During the years of the laying of railway lines in British India between around 1850 and 1930, many members of Mistris moved out and made themselves into big railway contractors throughout British India. Some of them entered into the coal mine business as well. The Mistris of these villages built and developed the old infrastructure around the villages in late 1890 from their earnings. However, a majority of old houses of Mistris with unique architect, were destroyed in the earthquake of 26 January 2001.

Notable people
The most noted person to hail from this village was Rai Bahadur Jagmal Raja Chauhan(1887–1974), a railway contractor who built Bally Bridge, an industrialist and also founder of Ambica Airlines, who also served as ADC to Sir Khengarji, Maharao of Cutch.

Present status
In present times, Nagor is famous for Ahir Embroidery and one of the main centers for this Kutchi hand embroidery. Sorathiya Ahirs live in Nagor. It is one of five main centers for Sorathiya ahir in kutch. It is said that Ahirs were shepherds who originated from the Gokul-Mathura region and are associated with Lord Krishna. They migrated to Kutch and Saurashtra in Gujarat. The other communities are mistri, muslim, Rabari, prathaliya Ahirs, vaghari, koli, harijan, goswami.

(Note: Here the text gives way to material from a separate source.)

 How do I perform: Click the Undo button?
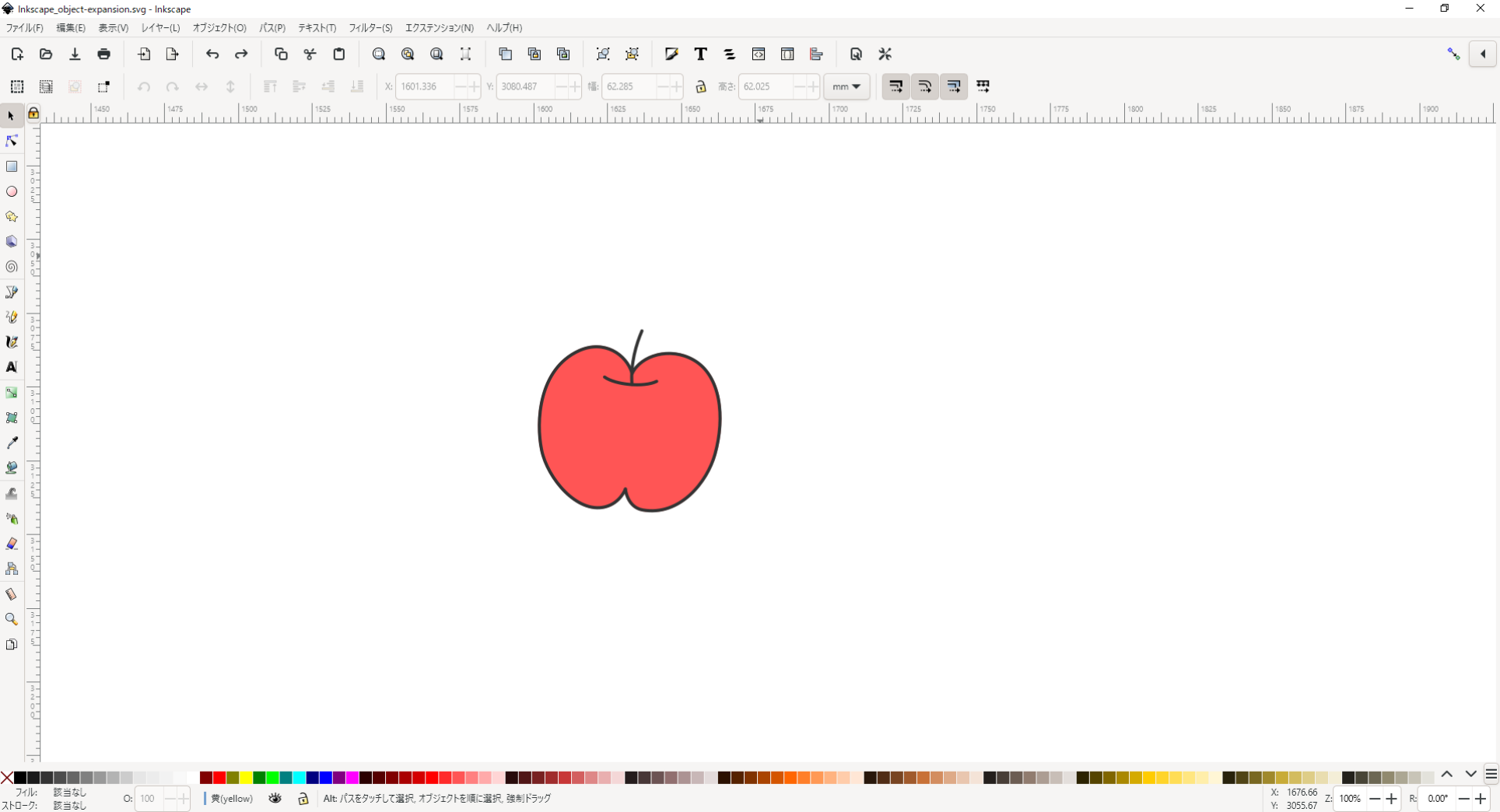[212, 54]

After, the devastating earthquake in 2001, many of the century-old houses were damaged.

The Bhuj-Nagor Road that connects the village has an industrial area on both sides. 

Essar Petrol Pump is established in Nagor for petrol distribution. There are nearly 10 companies in GIDC, Nagor including Mira Packaging, Disha Tyers etc. ITI is also established by Prakhsal Academy with the help of the government (of Gujarat). In the election  of 2017, Vijyaben Katriya (Sorathiya) was selected as surpanch and Pravin Gosai as vice sarpanch. 'Panchvati Bag' is also associated with Gram Panchayat and Nagor temples of god such as Rama, Shiva, Hanumanji, Khodiyar Mataji, Randal ma, Brahmani ma, Parmeswar Dada, etc.. 

In primary school in Nagor, there are nearly 350 students. In Rushey Mead School (secondary education), there are 100 students.

School
In 2004, the Rushey Mead Foundation, a UK based charity opened a School in Nagor, which has now become a famous landmark of Nagor. The Co-founder of Foundation is Bhasker Solanki of BBC, London.